Neither of my sisters have ever forgotten that incident. In fact, K even used it for a “cross-cultural misunderstandings” report she had to do for one of her education classes. I was actually probably lucky, because K is a lot more quiet and calm. Had P’s dad made this mistake with my youngest sister M, she probably would have screamed at him. Which would have complicated this sensitive cross-cultural situation even more.

Over the years I have learned that P’s dad, in particular, is pretty bad about this “taboo.” Mostly because it isn’t taboo at all to talk about weight in Nepal. In fact, in most cases, it is a compliment to say that someone is looking bigger. It means you are eating well, and if you are eating well, then you are probably also doing well financially. A Nepali euphemism for “fat” is “healthy.” I mean, healthy sounds like a positive word, right? “You are looking so healthy these days!” is one way of saying, “wow, you’ve grown larger, looking good!”

Me, P's dad, P's mom, P's Phupu, family friend, and P's brother U... as you can see I'm towering over the ladies

Me, P's dad, P's mom, P's Phupu, family friend, and P's brother U... as you can see I'm towering over the ladies

Yet even if you know this cultural tidbit about Nepal, it is still (in my American mind) not fun to be called fat, compliment or not. For example, I just knew that when P’s family came for the “epic family visit of 2008” that one of the first things his dad would say after getting off the plane was something about my weight. I think I’m totally average sized, for a Caucasian, but sometimes hanging out with some Nepali female friends who tend to be a bit shorter and skinnier, it can distort the way you look at yourself and in turn make comments about weight sting even a little bit more.

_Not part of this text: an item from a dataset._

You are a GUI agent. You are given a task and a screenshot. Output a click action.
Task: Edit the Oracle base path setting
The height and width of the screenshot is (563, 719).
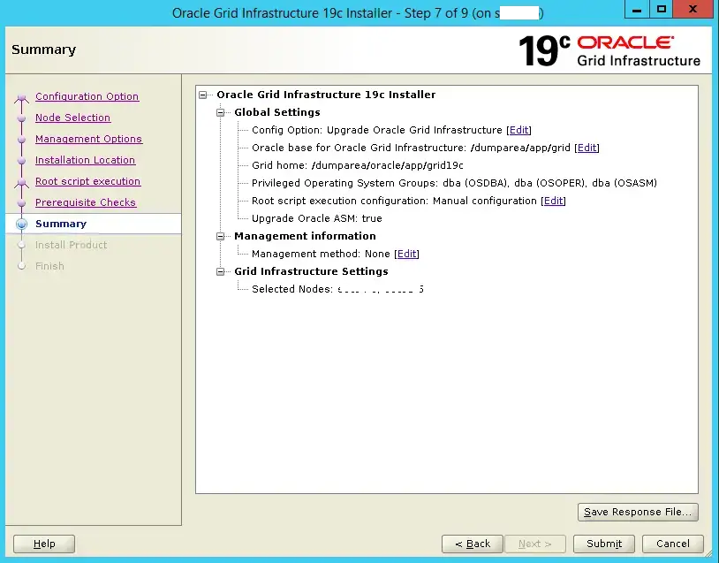tap(587, 148)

As expected, as P’s family walked through the departure gate, pushing their luggage carts in our direction, his dad came over to say hello and give us a hug/pat on the back. Then he squeezed my forearm and chuckled, “C you’ve grown so large!” Cringe.

I just knew we had to say something to them. During the family visit, P’s mother, father and Phupu (aunt- literally “father’s sister”) were going to travel to Virginia to stay for two days with my mother and sisters. This was already an awkward visit on so many levels (and I’ll discuss this some other time), but one of the big things that we had to instill in them was that talking about weight—especially heaviness—was absolutely against the rules of engagement.

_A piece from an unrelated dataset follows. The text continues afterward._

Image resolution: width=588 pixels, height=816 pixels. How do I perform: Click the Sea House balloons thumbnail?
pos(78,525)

Scolding is bad during first impressions...

Scolding is bad during first impressions...

My mother had already had that conversation with me: “They are in America now, so they need to learn about our culture as well… I will not tolerate people calling us fat. If they do, I don’t mind telling them to their face that it is wrong.” While she was right about the cultural sensitivity thing, I also wanted to make a good first impression, so impromptu rudeness lessons from my mother were not part of my plan. I made sure that P had time to talk to his family about this and I’m really lucky that they are willing to see things from another perspective.

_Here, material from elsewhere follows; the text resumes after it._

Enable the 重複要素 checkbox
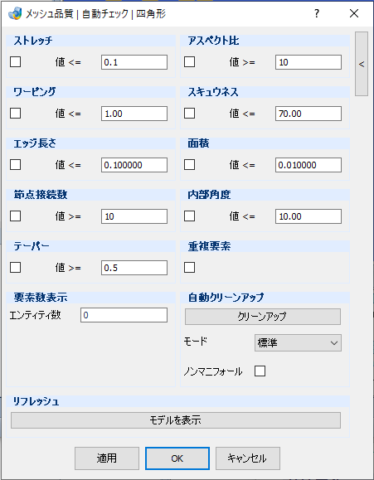The image size is (374, 480). tap(189, 267)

On the way down to visit my mother we inevitably stopped at R and S’s place. S’s parents were also visiting at the time. As the two families were chatting J Phupu basically said, “You are all looking so healthy!” Then she leaned in and said, “I learned that you can’t say fat in America!”

Well… at least it is a step in the right direction.

I think that P’s family has become more sensitive about the “fatness” thing. In fact, I can’t remember them saying anything while we were in Nepal this summer. Well… they did say I had a nice body for a sari, but I think they meant I had nice wide hips, hmmm, I won’t think about that. Anyway, the gist of this post is: don’t be alarmed if you meet (particularly someone older and newly arrived) from Nepal and they comment on your weight. It is not meant as an insult, it’s a way of striking up conversation and connecting with you! Just smile, and change the subject.

* Meaning a female cousin. She is actually P’s father’s sister’s (J Phupu’s) daughter.